§ **Exercise set**
**A.** From the article on the 2013 Sanctae Crucis Awards, list the five alumni who received the award, with each one's class year as given.
**B.** Write the next part of the article on the 2013 Sanctae Crucis Awards, picking up right after its final sentence.

§ **Extract to read**
▼▼▼

The 2013 Sanctae Crucis Awards

Portrait photography by Brian Smith

One of the hallmarks of the Holy Cross experience is connection: connection to learning and scholarship, to fellow students and faculty and to the world around us. On May 3, the College had a chance to connect with five alumni who embody the best Holy Cross has to offer. In receiving the Sanctae Crucis Award, these men and women accepted the highest non-degree honor that alma mater bestows. They were selected for their outstanding professional accomplishments or extraordinary community service-and for demonstrating devotion to the Holy Cross mission.

Before the evening's dinner was served to the gathered guests, which included Trustees, Advisory Board members, families and friends, College President Rev. Philip Boroughs, S.J., introduced the honorees: Richard Connolly '61, Kara Dallman '87, Peter Deckers, M.D. '62, Mary Cahoon McGinnity '77 and Katherine Volk '00. Fr. Boroughs then acknowledged the 40th anniversary of coeducation at Holy Cross, a milestone that was celebrated throughout the academic year and will wrap up with more events in the fall. "I would like to take this opportunity to recognize women who have served Holy Cross at the very highest levels of leadership," he said, "our devoted alumnae and other leaders who serve on our Board of Trustees and our Advisory Board.

"Our accomplishments over the past four decades-and our dreams and goals for tomorrow-owe so much to these leaders who maintain a deep devotion to our mission," Fr. Boroughs continued. "We are forever in debt to these 'women for others.' "

After a prayer of grace offered by Vice President for Mission Rev. Paul Harman, S.J., Senior Vice President Frank Vellaccio, who chairs the Sanctae Crucis selection committee, gave an etched glass book-shaped award to each of the honorees. Vice President for Academics and Dean of the College Timothy Austin read the citations that celebrated the achievements of the honorees in their various vocations of medicine, public health, military service, philanthropy and education. Connolly, Dallman, Deckers, McGinnity and Volk each took a turn at the podium, sharing words of gratitude and humor.

▲▲▲

§ **Extracted records**
▼▼▼

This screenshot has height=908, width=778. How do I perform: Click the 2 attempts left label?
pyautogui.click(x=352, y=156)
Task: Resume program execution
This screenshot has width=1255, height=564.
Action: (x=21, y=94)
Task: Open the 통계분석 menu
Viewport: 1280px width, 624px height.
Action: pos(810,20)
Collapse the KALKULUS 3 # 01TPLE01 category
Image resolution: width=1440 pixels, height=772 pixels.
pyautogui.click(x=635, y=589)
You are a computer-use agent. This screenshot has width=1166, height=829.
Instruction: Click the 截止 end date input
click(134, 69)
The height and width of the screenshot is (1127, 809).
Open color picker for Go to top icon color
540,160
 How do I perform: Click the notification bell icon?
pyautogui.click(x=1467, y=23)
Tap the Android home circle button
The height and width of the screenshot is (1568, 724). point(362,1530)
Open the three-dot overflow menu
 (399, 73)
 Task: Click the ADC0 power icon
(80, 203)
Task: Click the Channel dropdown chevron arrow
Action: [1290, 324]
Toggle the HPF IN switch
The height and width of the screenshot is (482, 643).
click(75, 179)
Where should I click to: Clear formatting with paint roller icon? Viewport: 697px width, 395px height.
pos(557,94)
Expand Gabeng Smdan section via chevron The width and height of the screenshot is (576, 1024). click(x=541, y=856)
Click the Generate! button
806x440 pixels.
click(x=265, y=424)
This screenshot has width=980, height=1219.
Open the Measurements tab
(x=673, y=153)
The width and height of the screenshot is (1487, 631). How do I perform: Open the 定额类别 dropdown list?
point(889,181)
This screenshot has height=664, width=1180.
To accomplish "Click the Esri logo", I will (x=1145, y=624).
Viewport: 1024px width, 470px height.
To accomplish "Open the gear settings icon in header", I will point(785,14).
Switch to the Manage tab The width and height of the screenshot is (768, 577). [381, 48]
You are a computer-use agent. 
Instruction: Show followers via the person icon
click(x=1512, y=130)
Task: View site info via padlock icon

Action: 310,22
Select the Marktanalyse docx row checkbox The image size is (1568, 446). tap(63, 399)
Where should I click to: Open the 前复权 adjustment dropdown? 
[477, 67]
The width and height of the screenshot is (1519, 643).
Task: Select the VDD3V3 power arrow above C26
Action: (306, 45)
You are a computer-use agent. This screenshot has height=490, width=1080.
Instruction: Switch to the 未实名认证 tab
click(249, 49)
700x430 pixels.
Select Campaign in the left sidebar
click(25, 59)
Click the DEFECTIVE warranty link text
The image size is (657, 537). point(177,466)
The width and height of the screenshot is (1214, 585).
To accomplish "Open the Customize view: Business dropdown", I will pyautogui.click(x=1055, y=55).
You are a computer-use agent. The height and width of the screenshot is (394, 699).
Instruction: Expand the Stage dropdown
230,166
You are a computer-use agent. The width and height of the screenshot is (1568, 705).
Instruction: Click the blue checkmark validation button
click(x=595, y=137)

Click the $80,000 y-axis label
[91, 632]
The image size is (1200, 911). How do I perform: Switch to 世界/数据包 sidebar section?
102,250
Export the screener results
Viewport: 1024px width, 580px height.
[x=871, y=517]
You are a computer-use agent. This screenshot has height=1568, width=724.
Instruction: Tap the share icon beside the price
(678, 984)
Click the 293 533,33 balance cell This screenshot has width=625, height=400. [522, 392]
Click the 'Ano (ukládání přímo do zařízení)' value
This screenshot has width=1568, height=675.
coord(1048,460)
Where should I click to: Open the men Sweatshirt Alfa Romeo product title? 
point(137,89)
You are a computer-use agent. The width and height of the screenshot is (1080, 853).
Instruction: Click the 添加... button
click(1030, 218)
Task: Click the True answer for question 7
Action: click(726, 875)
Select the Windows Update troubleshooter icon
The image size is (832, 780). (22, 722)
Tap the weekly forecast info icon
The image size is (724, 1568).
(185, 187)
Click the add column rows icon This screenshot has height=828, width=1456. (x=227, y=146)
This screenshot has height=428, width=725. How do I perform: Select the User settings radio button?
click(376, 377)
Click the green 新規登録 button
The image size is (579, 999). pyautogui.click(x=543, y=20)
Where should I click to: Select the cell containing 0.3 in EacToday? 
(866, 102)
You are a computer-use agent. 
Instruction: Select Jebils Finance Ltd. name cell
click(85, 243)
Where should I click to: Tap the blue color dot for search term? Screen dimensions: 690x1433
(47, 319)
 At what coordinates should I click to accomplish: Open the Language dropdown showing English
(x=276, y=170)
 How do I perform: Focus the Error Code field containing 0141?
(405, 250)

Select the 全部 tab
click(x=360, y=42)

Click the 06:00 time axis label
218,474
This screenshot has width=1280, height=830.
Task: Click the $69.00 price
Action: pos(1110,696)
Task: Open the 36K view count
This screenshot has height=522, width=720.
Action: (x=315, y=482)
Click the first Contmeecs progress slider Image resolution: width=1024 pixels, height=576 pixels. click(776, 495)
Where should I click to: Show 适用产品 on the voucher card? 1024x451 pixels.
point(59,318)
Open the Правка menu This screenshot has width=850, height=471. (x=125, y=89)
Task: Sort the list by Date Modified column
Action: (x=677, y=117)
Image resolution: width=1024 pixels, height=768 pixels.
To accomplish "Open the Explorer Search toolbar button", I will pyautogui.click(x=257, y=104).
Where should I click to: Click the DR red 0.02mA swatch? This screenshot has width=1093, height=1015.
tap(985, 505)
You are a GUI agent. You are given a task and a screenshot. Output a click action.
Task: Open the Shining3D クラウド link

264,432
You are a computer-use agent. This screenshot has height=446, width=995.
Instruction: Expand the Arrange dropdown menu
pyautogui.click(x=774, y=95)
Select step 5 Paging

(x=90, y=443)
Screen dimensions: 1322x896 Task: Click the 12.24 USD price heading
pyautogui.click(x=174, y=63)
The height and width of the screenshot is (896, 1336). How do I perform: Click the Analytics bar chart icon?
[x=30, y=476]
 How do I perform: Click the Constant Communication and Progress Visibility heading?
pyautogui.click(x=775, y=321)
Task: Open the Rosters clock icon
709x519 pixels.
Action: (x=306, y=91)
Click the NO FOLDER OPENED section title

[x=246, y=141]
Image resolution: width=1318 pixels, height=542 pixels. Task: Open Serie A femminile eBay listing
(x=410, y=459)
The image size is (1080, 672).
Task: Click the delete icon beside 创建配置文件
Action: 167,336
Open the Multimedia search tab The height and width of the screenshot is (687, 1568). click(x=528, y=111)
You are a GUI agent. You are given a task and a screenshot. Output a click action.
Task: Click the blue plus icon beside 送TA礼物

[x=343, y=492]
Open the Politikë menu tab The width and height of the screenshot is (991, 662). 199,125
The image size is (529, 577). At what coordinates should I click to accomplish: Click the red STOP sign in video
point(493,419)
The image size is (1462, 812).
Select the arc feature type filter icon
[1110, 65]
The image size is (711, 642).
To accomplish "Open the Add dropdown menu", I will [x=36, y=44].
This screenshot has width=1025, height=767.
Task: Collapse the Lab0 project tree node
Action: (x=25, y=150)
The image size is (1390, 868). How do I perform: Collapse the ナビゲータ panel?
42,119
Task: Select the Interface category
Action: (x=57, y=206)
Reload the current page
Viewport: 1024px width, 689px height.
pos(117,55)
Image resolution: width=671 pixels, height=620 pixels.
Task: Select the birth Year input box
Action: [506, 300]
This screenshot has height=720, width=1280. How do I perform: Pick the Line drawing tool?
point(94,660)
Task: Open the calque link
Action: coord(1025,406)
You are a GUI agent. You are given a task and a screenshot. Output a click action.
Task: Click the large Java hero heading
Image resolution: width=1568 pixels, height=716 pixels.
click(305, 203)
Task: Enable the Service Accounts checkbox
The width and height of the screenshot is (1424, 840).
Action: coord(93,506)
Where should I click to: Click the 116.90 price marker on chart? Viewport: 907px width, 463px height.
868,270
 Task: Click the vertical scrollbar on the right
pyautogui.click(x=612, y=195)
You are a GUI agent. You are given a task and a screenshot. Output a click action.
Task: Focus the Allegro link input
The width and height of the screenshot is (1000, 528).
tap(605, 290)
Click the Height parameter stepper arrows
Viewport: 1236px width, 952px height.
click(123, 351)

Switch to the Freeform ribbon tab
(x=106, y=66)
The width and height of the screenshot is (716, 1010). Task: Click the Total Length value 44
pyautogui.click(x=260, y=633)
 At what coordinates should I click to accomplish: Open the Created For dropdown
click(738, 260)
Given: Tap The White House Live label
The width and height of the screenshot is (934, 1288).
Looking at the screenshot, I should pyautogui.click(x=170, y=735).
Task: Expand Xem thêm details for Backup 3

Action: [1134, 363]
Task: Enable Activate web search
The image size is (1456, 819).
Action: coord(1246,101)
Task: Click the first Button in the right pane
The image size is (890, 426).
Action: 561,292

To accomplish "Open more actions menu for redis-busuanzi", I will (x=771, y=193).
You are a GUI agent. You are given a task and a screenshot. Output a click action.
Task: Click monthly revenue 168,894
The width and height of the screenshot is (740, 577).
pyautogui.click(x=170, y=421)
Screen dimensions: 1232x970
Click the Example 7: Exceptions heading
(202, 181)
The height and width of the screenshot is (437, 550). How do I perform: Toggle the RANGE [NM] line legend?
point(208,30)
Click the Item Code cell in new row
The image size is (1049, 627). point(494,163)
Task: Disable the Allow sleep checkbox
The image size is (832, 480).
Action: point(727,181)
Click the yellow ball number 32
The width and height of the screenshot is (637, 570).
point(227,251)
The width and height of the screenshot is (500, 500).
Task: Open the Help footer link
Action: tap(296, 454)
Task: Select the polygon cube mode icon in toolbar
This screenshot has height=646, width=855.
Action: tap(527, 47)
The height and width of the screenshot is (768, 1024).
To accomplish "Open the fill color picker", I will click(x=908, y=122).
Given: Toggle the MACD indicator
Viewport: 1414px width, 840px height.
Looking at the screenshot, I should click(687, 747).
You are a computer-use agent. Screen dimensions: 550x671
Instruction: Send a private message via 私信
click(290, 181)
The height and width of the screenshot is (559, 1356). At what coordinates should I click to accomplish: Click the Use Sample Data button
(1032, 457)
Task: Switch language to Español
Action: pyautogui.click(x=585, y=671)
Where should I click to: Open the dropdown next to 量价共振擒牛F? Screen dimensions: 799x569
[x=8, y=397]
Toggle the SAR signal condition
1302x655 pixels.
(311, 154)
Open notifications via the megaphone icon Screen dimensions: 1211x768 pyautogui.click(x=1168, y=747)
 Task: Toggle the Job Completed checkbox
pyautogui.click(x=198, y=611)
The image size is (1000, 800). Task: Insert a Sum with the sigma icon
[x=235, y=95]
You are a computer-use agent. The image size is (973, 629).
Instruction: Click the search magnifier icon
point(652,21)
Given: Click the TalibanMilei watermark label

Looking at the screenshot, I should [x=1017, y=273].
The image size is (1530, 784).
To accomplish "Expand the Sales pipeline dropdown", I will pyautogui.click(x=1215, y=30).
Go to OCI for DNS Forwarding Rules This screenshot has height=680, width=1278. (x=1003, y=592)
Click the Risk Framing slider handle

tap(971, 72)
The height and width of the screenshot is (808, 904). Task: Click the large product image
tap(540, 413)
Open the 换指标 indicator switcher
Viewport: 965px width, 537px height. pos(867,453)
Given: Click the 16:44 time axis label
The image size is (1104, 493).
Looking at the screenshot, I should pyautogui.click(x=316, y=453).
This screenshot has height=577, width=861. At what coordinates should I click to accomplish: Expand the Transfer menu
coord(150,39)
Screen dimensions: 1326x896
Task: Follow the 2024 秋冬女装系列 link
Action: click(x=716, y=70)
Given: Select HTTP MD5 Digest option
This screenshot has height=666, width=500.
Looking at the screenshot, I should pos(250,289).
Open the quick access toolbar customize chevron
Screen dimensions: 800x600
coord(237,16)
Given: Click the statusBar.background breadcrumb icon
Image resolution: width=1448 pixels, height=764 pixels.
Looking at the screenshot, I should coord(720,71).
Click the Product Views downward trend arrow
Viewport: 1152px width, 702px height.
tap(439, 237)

▲▲▲

§ **Answers provided**
**A.**
Richard Connolly '61
Kara Dallman '87
Peter Deckers, M.D. '62
Mary Cahoon McGinnity '77
Katherine Volk '00

**B.**
In this special feature, HCM presents the citations that were read at the dinner, as well as the award winner's responses to a special question posed to them by HCM.  ■


To watch video interviews with the honorees and see photos from the Sanctae Crucis Dinner, please visit http://holycross.edu/sanctaecrucis

 

Mary Cahoon McGinnity Class of 1977

HOME   Rockville, Maryland

DEGREES   BA Philosophy, College of the Holy Cross  • MS Pastoral Counseling, Iona College Graduate School

CURRENT POSITION  Executive Director, Ignatian Volunteer Corps • Baltimore, Maryland

FAMILY    Husband, Peter, and children, Matt and Katie

HCM ASKED: Please tell us about a transformative experience you had at Holy Cross.

"For spring break my senior year, about 1o of us drove to Vanceburg, Ky., one of the poorest areas in our country. We worked with migrant farmers there, and truly, I had my eyes opened to what real poverty is. I'd grown up blessed, as many of the students here did. The experience was very moving and motivated me to look into how i could give back. Rev. Bob Manning, S.J., mentioned JVC to me, and that started me on the path of my whole life of service."

 

Like many Holy Cross graduates before and after her, Mary Cahoon McGinnity entered the Jesuit Volunteer Corps. So began a three-decades long career devoted to the service of faith and the promotion of justice, and to setting new standards for lay leadership in the Catholic Church.

The young philosophy major stayed on after her JVC assignment in Newark, N.J., teaching at Essex Catholic High School and St. Vincent's Academy. Then followed her work as a mental health clinician for underserved populations, She developed and served as Executive Director of a parish-based nonprofit community counseling and mental health center in N.J. She continued her vocation by providing leadership in furthering the social justice outreach of the Catholic Church in faith formation, Catholic social teaching, direct service and advocacy.

As director of the Department for Service and Justice for the Archdiocese of Washington, D.C., McGinnity developed and oversaw the Leadership Institute for Applied Catholic Social Teaching, a collaboration between the Archdiocese and the Washington Theological Union. She forged a diocese-to-diocese partnership with the Jeremie Diocese of Haiti; was responsible for diocesan advocacy on social policy issues; and directed activities related to Catholic Relief Services and the Catholic Campaign for Human Development.

Today, she has returned to where her commitment to social justice began, and is leading the Ignatian Volunteer Corps (IVC), a national organization headquartered in Baltimore with 16 regional chapters across the United States. As executive director, she helps provide women and men over the age of 50 with opportunities to serve the needs of people who are poor, to work for a more just society and to grow deeper in Christian faith by reflecting and praying in the Ignatian tradition. She has said that her work allows her to "bring all that I have learned since JVC and to give back so that others might experience the blessings that come from faith in action and in service to people in need."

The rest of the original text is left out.